Sun | Dec 15, 2019

California sued again for requiring women on company boards

Published:Wednesday | November 13, 2019 | 5:04 PM
In this May 16, 2019, file photo, State Senator Hannah-Beth Jackson, D-Santa Barbara, addresses the Senate in Sacramento, California. (AP Photo/Rich Pedroncelli, File)

SACRAMENTO, California (AP) — California’s first-in-the-nation law requiring publicly held companies to put women on their boards of directors is facing a second legal challenge.

The law requires publicly traded companies to have at least one woman on their boards by the end of this year.

By 2021, boards with five members must have two women, while those with six directors must have three.

The Pacific Legal Foundation provided The Associated Press with the lawsuit it filed in federal court Wednesday, arguing that the law violates the equal protection clause of the US Constitution.

The libertarian group wants to block such laws in California and other states.

Similar proposals have been introduced in Illinois, Massachusetts, New Jersey, and Washington state, the group said.

Illinois ultimately enacted a pared-down law this year requiring publicly traded companies to report the demographics of their boards and plans for promoting diversity to the state each year.

Some European countries, including Norway and France, already require corporate boards to include women.
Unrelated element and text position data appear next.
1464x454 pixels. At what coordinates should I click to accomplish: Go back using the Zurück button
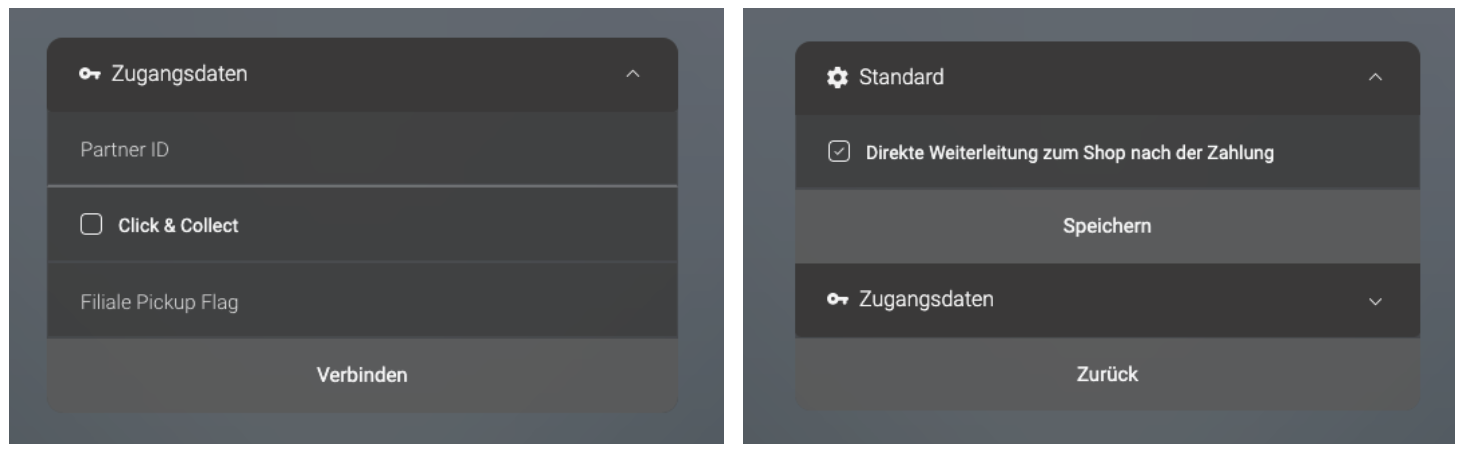(x=1107, y=374)
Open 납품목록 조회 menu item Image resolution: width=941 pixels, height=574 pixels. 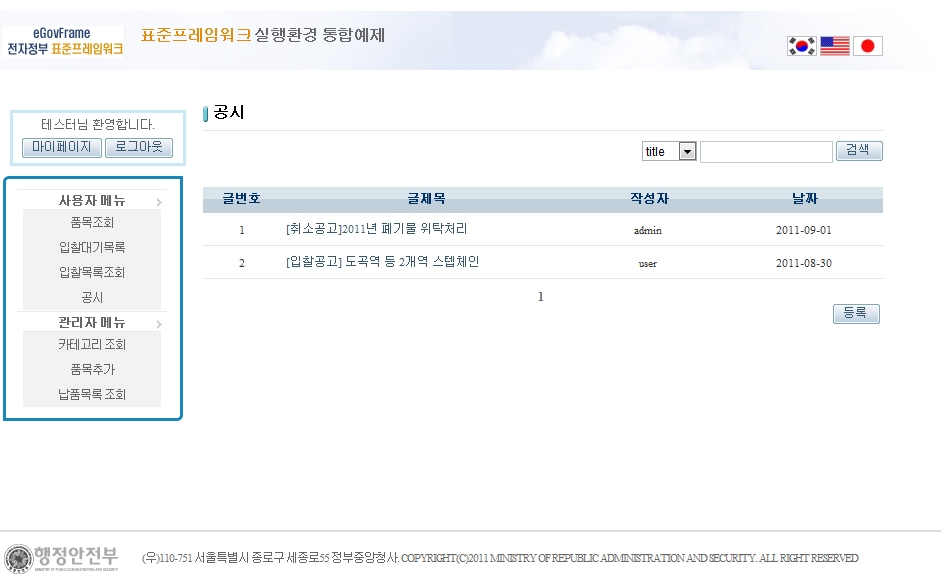(x=92, y=394)
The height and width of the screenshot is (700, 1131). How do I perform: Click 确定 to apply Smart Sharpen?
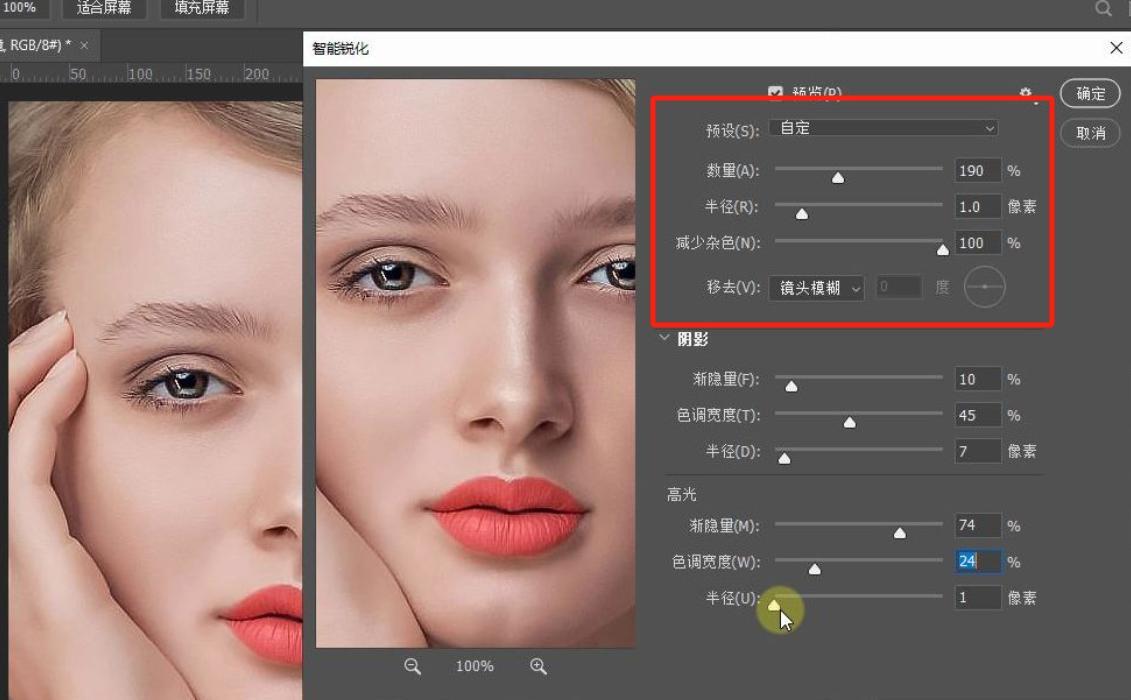click(1089, 93)
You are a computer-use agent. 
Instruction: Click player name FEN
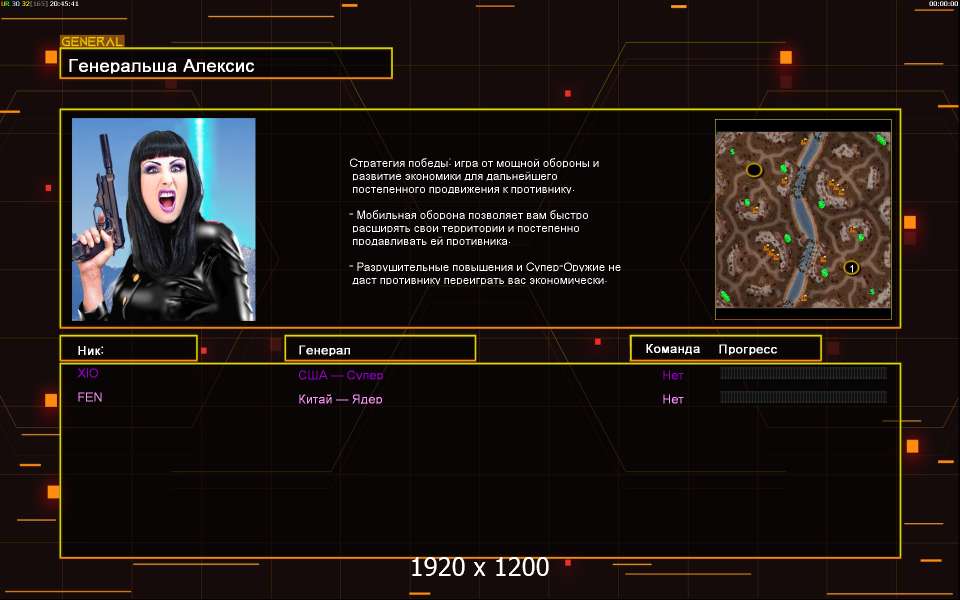(90, 397)
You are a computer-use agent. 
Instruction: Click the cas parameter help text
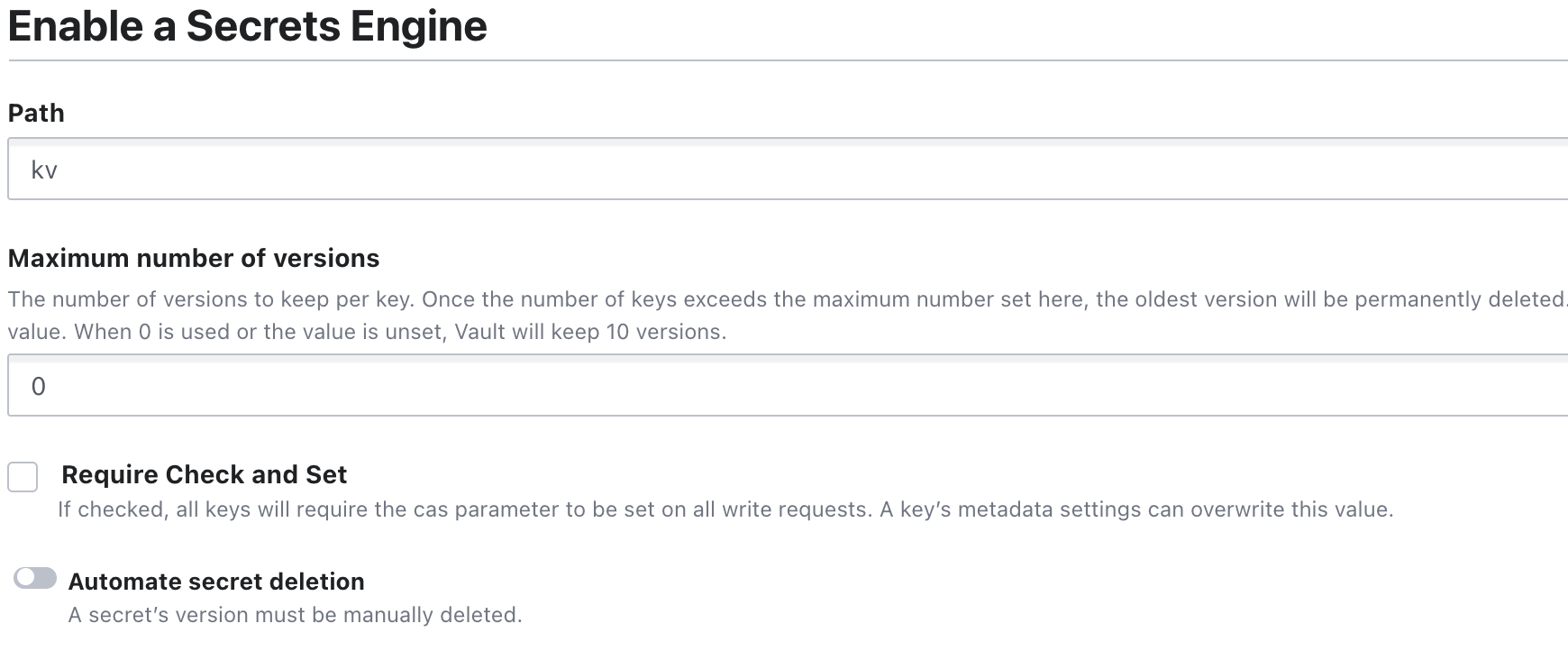(721, 509)
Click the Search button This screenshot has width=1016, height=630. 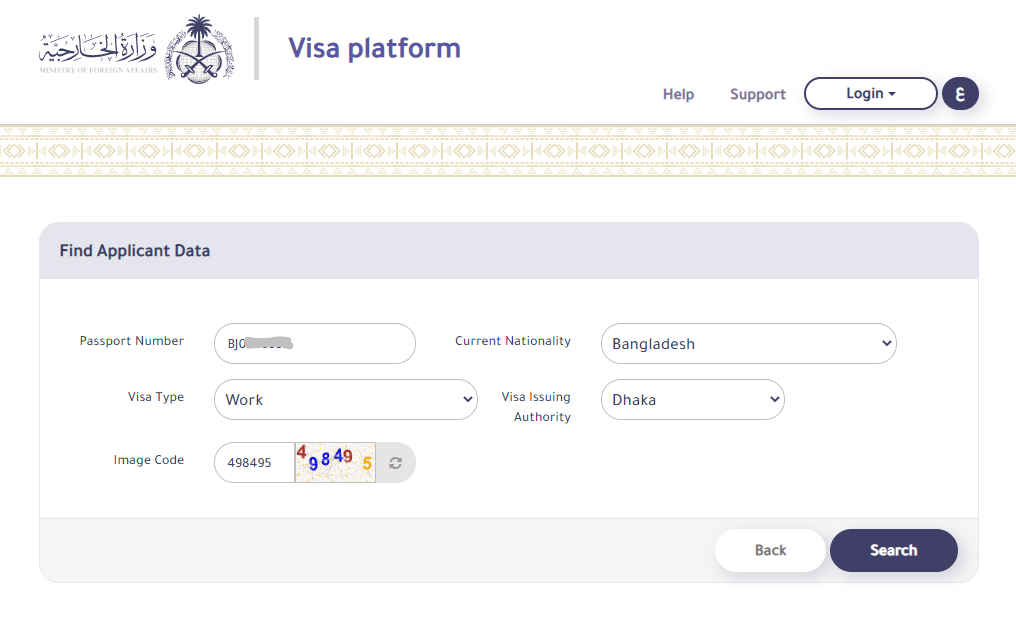(893, 550)
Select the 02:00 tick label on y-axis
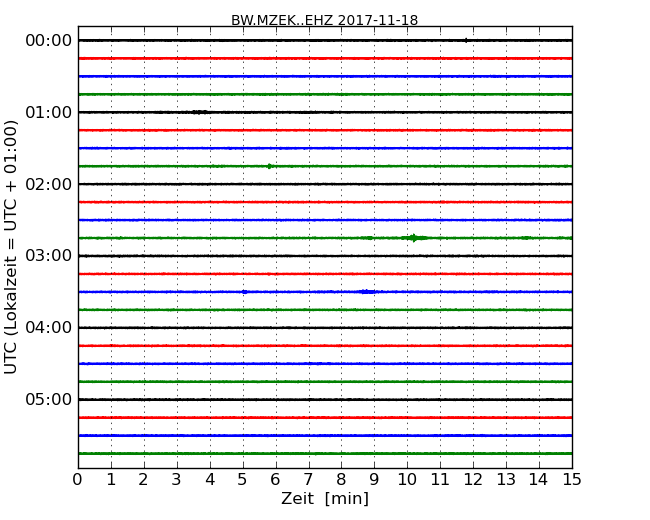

“The law mandates exactly what the equal protection clause forbids — taking into account things like sex or race,” foundation attorney Anastasia Boden said.

“The Constitution is meant to ensure that people are free to be individuals. Here, the law assumes that people of the same sex are essentially interchangeable.”

Another conservative group, Judicial Watch, sued in August, arguing that spending taxpayer money to enforce the law would violate the California Constitution.